__BRIEF__. Write out all of these lines again with "computer-use agent" swapped for "screen navigation assistant" each time it occurs, changing nothing else.

__EXERCISE MATERIALS__.
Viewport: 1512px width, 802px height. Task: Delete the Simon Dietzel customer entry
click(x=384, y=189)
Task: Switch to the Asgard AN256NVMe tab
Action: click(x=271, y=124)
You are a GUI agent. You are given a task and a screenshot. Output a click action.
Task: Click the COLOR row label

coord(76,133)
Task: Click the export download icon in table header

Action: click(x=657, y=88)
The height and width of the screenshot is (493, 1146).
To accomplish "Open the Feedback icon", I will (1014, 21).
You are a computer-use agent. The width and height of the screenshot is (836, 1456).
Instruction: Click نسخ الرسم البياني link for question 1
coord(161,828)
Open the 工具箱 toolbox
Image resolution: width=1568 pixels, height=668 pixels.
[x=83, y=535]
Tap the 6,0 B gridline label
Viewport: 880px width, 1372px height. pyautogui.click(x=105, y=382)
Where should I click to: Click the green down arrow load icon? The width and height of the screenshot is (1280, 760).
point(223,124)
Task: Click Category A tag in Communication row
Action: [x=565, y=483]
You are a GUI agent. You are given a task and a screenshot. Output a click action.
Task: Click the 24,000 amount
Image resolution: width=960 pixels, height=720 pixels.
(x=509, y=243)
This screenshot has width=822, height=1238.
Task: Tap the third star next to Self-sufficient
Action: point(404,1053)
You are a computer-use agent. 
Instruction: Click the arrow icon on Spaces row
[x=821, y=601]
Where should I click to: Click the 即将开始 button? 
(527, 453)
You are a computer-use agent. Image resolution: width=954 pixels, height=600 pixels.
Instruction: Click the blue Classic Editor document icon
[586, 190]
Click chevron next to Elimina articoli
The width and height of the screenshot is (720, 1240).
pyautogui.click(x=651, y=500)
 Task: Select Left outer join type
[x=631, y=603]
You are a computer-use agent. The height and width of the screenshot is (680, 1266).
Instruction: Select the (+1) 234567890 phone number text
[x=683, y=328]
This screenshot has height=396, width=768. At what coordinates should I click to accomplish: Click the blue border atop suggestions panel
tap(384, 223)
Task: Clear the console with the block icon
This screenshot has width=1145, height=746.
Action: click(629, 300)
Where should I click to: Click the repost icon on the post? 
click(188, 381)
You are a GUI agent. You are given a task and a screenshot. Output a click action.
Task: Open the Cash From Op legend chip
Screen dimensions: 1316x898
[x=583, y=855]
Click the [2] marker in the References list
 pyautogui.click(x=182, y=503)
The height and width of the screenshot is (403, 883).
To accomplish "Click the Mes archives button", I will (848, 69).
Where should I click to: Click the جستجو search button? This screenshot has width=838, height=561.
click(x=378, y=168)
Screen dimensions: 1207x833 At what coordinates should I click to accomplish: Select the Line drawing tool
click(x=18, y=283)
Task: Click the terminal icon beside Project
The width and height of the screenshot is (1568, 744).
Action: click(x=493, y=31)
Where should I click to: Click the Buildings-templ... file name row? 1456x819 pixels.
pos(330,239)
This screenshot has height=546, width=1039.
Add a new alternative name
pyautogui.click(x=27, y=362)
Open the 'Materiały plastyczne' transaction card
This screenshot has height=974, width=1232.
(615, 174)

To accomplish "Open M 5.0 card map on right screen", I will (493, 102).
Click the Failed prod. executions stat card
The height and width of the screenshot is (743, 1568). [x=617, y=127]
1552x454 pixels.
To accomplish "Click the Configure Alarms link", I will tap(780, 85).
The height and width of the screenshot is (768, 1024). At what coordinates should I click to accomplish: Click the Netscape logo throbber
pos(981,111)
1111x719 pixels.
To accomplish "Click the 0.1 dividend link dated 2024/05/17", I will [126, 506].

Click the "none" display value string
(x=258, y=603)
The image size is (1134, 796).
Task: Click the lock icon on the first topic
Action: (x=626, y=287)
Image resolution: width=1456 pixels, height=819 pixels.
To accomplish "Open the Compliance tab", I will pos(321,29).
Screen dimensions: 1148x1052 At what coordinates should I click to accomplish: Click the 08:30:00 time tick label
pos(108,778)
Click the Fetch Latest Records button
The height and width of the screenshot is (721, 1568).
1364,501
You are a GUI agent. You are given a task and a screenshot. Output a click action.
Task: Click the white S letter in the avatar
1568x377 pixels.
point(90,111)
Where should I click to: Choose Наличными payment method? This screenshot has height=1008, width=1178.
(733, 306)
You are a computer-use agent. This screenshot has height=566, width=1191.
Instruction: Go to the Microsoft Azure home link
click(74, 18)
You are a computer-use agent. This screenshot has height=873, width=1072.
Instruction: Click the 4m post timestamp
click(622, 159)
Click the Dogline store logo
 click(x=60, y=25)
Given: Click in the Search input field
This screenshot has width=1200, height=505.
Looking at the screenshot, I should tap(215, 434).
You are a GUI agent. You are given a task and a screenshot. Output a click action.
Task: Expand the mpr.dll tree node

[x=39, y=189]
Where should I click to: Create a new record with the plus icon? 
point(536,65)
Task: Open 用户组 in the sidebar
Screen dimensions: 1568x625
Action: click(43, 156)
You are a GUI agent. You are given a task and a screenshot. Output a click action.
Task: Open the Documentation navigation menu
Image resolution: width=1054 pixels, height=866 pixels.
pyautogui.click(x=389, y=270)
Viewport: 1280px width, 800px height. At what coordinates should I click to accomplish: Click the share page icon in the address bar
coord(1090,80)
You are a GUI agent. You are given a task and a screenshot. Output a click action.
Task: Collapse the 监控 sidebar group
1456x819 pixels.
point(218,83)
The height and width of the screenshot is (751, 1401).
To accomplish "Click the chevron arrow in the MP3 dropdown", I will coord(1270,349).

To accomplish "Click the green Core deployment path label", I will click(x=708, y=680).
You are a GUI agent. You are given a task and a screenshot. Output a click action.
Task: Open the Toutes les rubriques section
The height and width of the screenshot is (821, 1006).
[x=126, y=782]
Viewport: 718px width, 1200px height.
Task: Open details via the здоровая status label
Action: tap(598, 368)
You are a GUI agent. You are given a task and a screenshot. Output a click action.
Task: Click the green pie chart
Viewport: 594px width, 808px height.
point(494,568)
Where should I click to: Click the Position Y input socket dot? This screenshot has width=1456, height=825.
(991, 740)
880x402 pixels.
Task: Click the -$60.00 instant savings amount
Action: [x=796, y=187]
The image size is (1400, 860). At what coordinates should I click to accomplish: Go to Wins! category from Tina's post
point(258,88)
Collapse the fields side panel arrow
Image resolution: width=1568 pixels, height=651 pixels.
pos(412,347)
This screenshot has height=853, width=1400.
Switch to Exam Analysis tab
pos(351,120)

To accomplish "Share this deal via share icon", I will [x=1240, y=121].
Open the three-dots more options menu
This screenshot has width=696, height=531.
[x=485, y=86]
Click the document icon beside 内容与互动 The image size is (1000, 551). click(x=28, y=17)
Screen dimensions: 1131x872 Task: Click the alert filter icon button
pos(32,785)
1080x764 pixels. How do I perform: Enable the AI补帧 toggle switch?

__THE SOLUTION__.
Viewport: 1512px width, 802px height. Task: Delete the Simon Dietzel customer entry
click(x=384, y=189)
Task: Switch to the Asgard AN256NVMe tab
Action: click(x=271, y=124)
You are a GUI agent. You are given a task and a screenshot. Output a click action.
Task: Click the COLOR row label

coord(76,133)
Task: Click the export download icon in table header

Action: click(x=657, y=88)
The height and width of the screenshot is (493, 1146).
To accomplish "Open the Feedback icon", I will (1014, 21).
You are a screen navigation assistant. The width and height of the screenshot is (836, 1456).
Instruction: Click نسخ الرسم البياني link for question 1
coord(161,828)
Open the 工具箱 toolbox
Image resolution: width=1568 pixels, height=668 pixels.
[x=83, y=535]
Tap the 6,0 B gridline label
Viewport: 880px width, 1372px height. pyautogui.click(x=105, y=382)
Where should I click to: Click the green down arrow load icon? The width and height of the screenshot is (1280, 760).
point(223,124)
Task: Click Category A tag in Communication row
Action: [x=565, y=483]
You are a GUI agent. You are given a task and a screenshot. Output a click action.
Task: Click the 24,000 amount
Image resolution: width=960 pixels, height=720 pixels.
(x=509, y=243)
This screenshot has width=822, height=1238.
Task: Tap the third star next to Self-sufficient
Action: point(404,1053)
You are a screen navigation assistant. 
Instruction: Click the arrow icon on Spaces row
[x=821, y=601]
Where should I click to: Click the 即将开始 button? 
(527, 453)
You are a screen navigation assistant. Image resolution: width=954 pixels, height=600 pixels.
Instruction: Click the blue Classic Editor document icon
[586, 190]
Click chevron next to Elimina articoli
The width and height of the screenshot is (720, 1240).
pyautogui.click(x=651, y=500)
 Task: Select Left outer join type
[x=631, y=603]
You are a screen navigation assistant. The height and width of the screenshot is (680, 1266).
Instruction: Select the (+1) 234567890 phone number text
[x=683, y=328]
This screenshot has height=396, width=768. At what coordinates should I click to accomplish: Click the blue border atop suggestions panel
tap(384, 223)
Task: Clear the console with the block icon
This screenshot has width=1145, height=746.
Action: click(629, 300)
Where should I click to: Click the repost icon on the post? 
click(188, 381)
You are a GUI agent. You are given a task and a screenshot. Output a click action.
Task: Open the Cash From Op legend chip
Screen dimensions: 1316x898
[x=583, y=855]
Click the [2] marker in the References list
 pyautogui.click(x=182, y=503)
The height and width of the screenshot is (403, 883).
To accomplish "Click the Mes archives button", I will (848, 69).
Where should I click to: Click the جستجو search button? This screenshot has width=838, height=561.
click(x=378, y=168)
Screen dimensions: 1207x833 At what coordinates should I click to accomplish: Select the Line drawing tool
click(x=18, y=283)
Task: Click the terminal icon beside Project
The width and height of the screenshot is (1568, 744).
Action: click(x=493, y=31)
Where should I click to: Click the Buildings-templ... file name row? 1456x819 pixels.
pos(330,239)
This screenshot has height=546, width=1039.
Add a new alternative name
pyautogui.click(x=27, y=362)
Open the 'Materiały plastyczne' transaction card
This screenshot has height=974, width=1232.
(615, 174)

To accomplish "Open M 5.0 card map on right screen", I will (493, 102).
Click the Failed prod. executions stat card
The height and width of the screenshot is (743, 1568). [x=617, y=127]
1552x454 pixels.
To accomplish "Click the Configure Alarms link", I will tap(780, 85).
The height and width of the screenshot is (768, 1024). At what coordinates should I click to accomplish: Click the Netscape logo throbber
pos(981,111)
1111x719 pixels.
To accomplish "Click the 0.1 dividend link dated 2024/05/17", I will [126, 506].

Click the "none" display value string
(x=258, y=603)
The image size is (1134, 796).
Task: Click the lock icon on the first topic
Action: (x=626, y=287)
Image resolution: width=1456 pixels, height=819 pixels.
To accomplish "Open the Compliance tab", I will pos(321,29).
Screen dimensions: 1148x1052 At what coordinates should I click to accomplish: Click the 08:30:00 time tick label
pos(108,778)
Click the Fetch Latest Records button
The height and width of the screenshot is (721, 1568).
1364,501
You are a GUI agent. You are given a task and a screenshot. Output a click action.
Task: Click the white S letter in the avatar
1568x377 pixels.
point(90,111)
Where should I click to: Choose Наличными payment method? This screenshot has height=1008, width=1178.
(733, 306)
You are a screen navigation assistant. This screenshot has height=566, width=1191.
Instruction: Go to the Microsoft Azure home link
click(74, 18)
You are a screen navigation assistant. This screenshot has height=873, width=1072.
Instruction: Click the 4m post timestamp
click(622, 159)
Click the Dogline store logo
 click(x=60, y=25)
Given: Click in the Search input field
This screenshot has width=1200, height=505.
Looking at the screenshot, I should tap(215, 434).
You are a GUI agent. You are given a task and a screenshot. Output a click action.
Task: Expand the mpr.dll tree node

[x=39, y=189]
Where should I click to: Create a new record with the plus icon? 
point(536,65)
Task: Open 用户组 in the sidebar
Screen dimensions: 1568x625
Action: click(43, 156)
You are a GUI agent. You are given a task and a screenshot. Output a click action.
Task: Open the Documentation navigation menu
Image resolution: width=1054 pixels, height=866 pixels.
pyautogui.click(x=389, y=270)
Viewport: 1280px width, 800px height. At what coordinates should I click to accomplish: Click the share page icon in the address bar
coord(1090,80)
You are a GUI agent. You are given a task and a screenshot. Output a click action.
Task: Collapse the 监控 sidebar group
1456x819 pixels.
point(218,83)
The height and width of the screenshot is (751, 1401).
To accomplish "Click the chevron arrow in the MP3 dropdown", I will coord(1270,349).

To accomplish "Click the green Core deployment path label", I will click(x=708, y=680).
You are a GUI agent. You are given a task and a screenshot. Output a click action.
Task: Open the Toutes les rubriques section
The height and width of the screenshot is (821, 1006).
[x=126, y=782]
Viewport: 718px width, 1200px height.
Task: Open details via the здоровая status label
Action: tap(598, 368)
You are a GUI agent. You are given a task and a screenshot. Output a click action.
Task: Click the green pie chart
Viewport: 594px width, 808px height.
point(494,568)
Where should I click to: Click the Position Y input socket dot? This screenshot has width=1456, height=825.
(991, 740)
880x402 pixels.
Task: Click the -$60.00 instant savings amount
Action: [x=796, y=187]
The image size is (1400, 860). At what coordinates should I click to accomplish: Go to Wins! category from Tina's post
point(258,88)
Collapse the fields side panel arrow
Image resolution: width=1568 pixels, height=651 pixels.
pos(412,347)
This screenshot has height=853, width=1400.
Switch to Exam Analysis tab
pos(351,120)

To accomplish "Share this deal via share icon", I will [x=1240, y=121].
Open the three-dots more options menu
This screenshot has width=696, height=531.
[x=485, y=86]
Click the document icon beside 内容与互动 The image size is (1000, 551). click(x=28, y=17)
Screen dimensions: 1131x872 Task: Click the alert filter icon button
pos(32,785)
1080x764 pixels. How do I perform: Enable the AI补帧 toggle switch?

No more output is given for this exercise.